Imiquimod-based vaccination induces DC with dual IL-10/PD-L1 expression whose simultaneous blockade increases antitumor efficacy of therapeutic vaccines
Despite their less mature phenotype, IL-10+ DC displayed higher levels of PD-L1 (Figure 3C), a molecule associated with TLR-activated DC [9, 28–30] which is involved in tumor immunosuppression [31]. This PD-L1 up-regulation was also observed in other IL-10+ APC (Supplementary Figure S5). We were thus interested in studying the association between IL-10 production and PD-L1 expression in different vaccination models. Examining whole splenocytes in B16-OVA-tumor-bearing mice, both poly(I:C)- and Imiquimod-based vaccines enhanced the proportion of PD-L1 expressing cells. However, Imiquimod, besides inducing IL-10, led to the highest percentages of PD-L1+ cells, a result also observed after vaccination of naive tumor-free mice (Supplementary Figure S6). When specifically considering DC, although most cells (> 95%) were PD-L1+ irrespective of the vaccine (data not shown), clear differences were observed when analyzing the intensity of PD-L1 expression. While the poly(I:C)-based vaccine induced some increase regarding the UT group, Imiquimod-vaccinated mice expressed the highest PD-L1 levels, after vaccination of both tumor-bearing and naive mice (Figure 6A).

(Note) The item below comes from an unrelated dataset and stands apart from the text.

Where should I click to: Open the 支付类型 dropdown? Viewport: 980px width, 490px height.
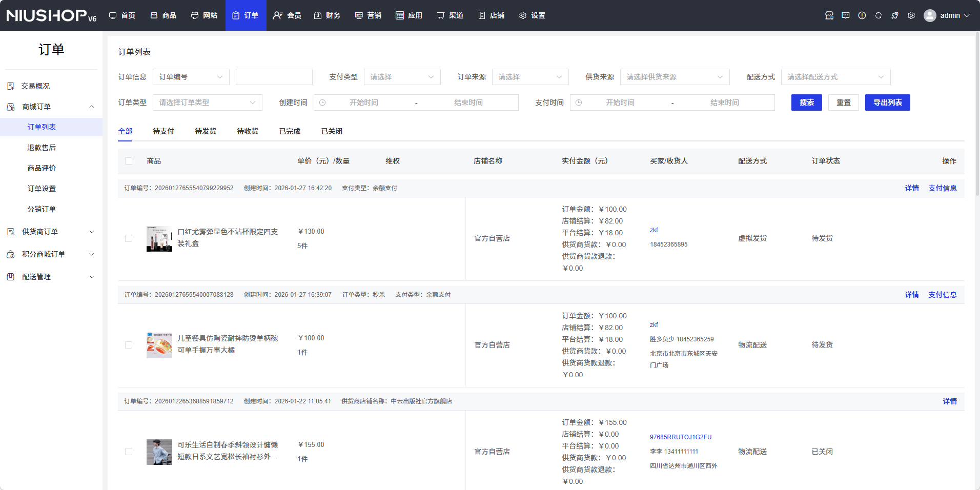pos(402,77)

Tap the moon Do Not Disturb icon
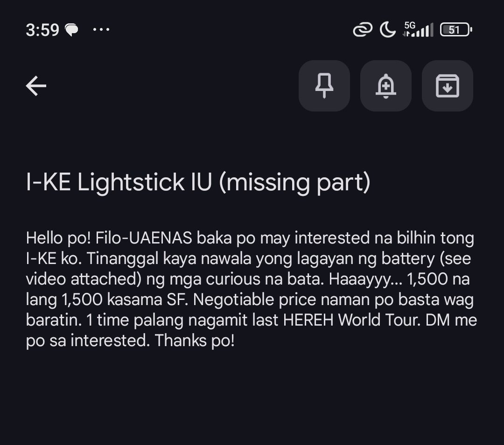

Enhanced PD-L1 levels on IL-10+ cells and data concerning interactions in the expression of these molecules [32–34] prompted us to analyze a potential association in their mutual expression. Thus, Vert-X mice were vaccinated with OVA+Imiquimod, with or without blockade of these molecules. IL-10 blockade did not modify PD-L1 expression, neither in IL-10+ nor in IL-10− cells. This was observed when studying the whole splenic cell populations (Supplementary Figure S7A) and separately in DC (Figure 6B), B-cells, monocytes and macrophages (data not shown). Similarly, PD-L1 blockade did not modify the proportion of vaccine-induced IL-10+ cells (Figure 6C and Supplementary Figure S7B). To test the functional relevance of these immunosuppressive factors in IL-10+ DC, we repeated in vitro antigen presentation assays combined with blocking antibodies. While PD-L1 blockade only induced a minimal increase in T-cell stimulation by IL-10− DC, both IL-10R and PD-L1 blockade clearly led to enhanced T-cell responses induced by IL-10+ DC (Figure 6D), suggesting that these immunosuppressive factors play important and independent roles as inhibitory molecules in IL-10+ DC in the vaccination setting. Although PD-1 expression was not detected in CD8 T cells in lymphoid organs of naive mice one week after vaccination (data not shown) presumably due to the low frequency of Ag-specific cells induced by the vaccine, PD-1 was observed in tumor bearing mice, whose OVA(257–264) Tetramer+ frequencies ranged between 5 and 8%. Indeed, 20% of these Tetramer+ cells expressed PD-1 in tumor-draining lymph nodes whereas these values increased to 80% in tumor infiltrating T lymphocytes (Supplementary Figure S8), supporting that in vivo, similarly to IL-10 blockade, inhibition of PD-1/PD-L1 axis would enhance vaccine-induced antitumor T cell responses. Accordingly, the rescuing effect observed after in vitro blockade was translated in vivo in vaccination experiments with dual blockade. Both IL-10R and PD-L1 blocking antibodies enhanced vaccine-induced T-cell responses, which were clearly increased after combined administration (Figure 6E).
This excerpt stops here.